Sean was a tattoo artist and tattooed housed locals and homeless people in the neighborhood in their residences. He was not affiliated with a shop. Cassie had bought some of his tattooing equipment for her daughter when she became interested in tattooing as a possible career. After Sean’s death, Cassie gave Kenny one of Sean’s tattoo guns as a memento of his friend.

Kenny said Sean had thrown a seat cushion into the current before he ended up there. He wasn’t sure why. He thought Sean might have jumped into the creek as a kind of joke or was just horsing around with nature, but he didn’t believe his friend committed suicide. Who really knew? No one would ever know for sure.

What Kenny did know for sure was the last time he saw Sean. The current was ripping and roiling and turned Sean momentarily around. Kenny got one final look at Sean’s face before he went under and it registered a look that he would never forget: I fucked up!

Kenny hadn’t slept since he’d last seen Sean’s face.

As I sat at the bar listening to Cassie tell the story, a stillness overtook me. I wasn’t taking any notes. I didn’t drink my beer.

Cassie concluded the story and I went over to my table and sat down. I drank my beer and pulled out my notebook. I wrote nothing.

I returned the next day to see if Cassie had learned anything more about Sean’s death. I asked if she knew anyone who had one of Sean’s tattoos. She told me Johnny had one. He was right outside!

Cassie retrieved Johnny and introduced me. Johnny rolled up his left sleeve and I saw NATIVE inked on his forearm. Johnny told me it was very recent. He said, “I think I was the last person he tattooed.”

Johnny went to the bar and sat on a stool. I bought him a whiskey. He recounted the night before Sean died. He had been with him near a convenience store. Sean was extremely upset about a breakup with a woman. He had two black eyes. In the morning, he ended up in Johnson Creek at flood stage and lost his life.

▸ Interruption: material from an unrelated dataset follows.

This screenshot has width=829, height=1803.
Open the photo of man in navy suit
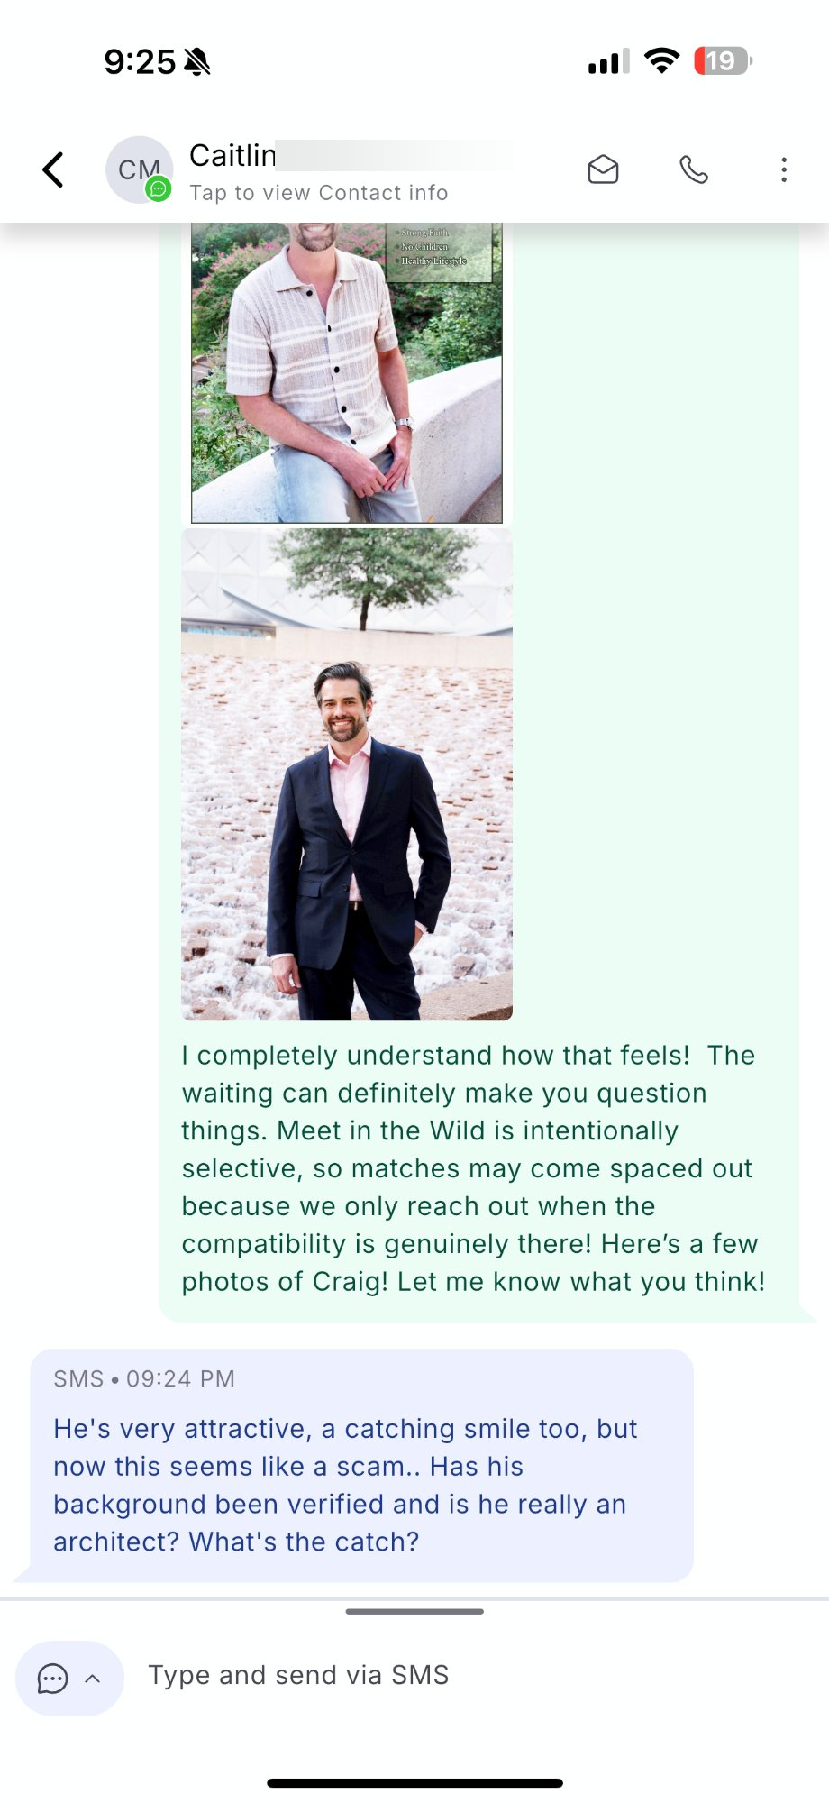pyautogui.click(x=347, y=774)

I left Johnny and Cassie and went to my table and took a few notes. A few minutes later, Cassie came over with some of Sean’s artwork. She remembered she still had it tucked away in the bar. I didn’t ask the provenance of it.

Cassie placed two pencil drawings of women on a pool table and I took photographs of them. (One is the graphic for this story.) Shadows made for tough picture-taking. Cassie said she could make photocopies for me. I said that was a great plan. I could scan them at home for whatever I was going to do with them. I told her if there was some kind of fundraiser for Sean’s son, I wanted one of the drawings. I was good for a hundred bucks. Cassie said she’d let me know.

On my way home, with the photocopies staring at me from the passenger seat, the idea of what to do with Sean’s story of being swept away hit me and hit me hard.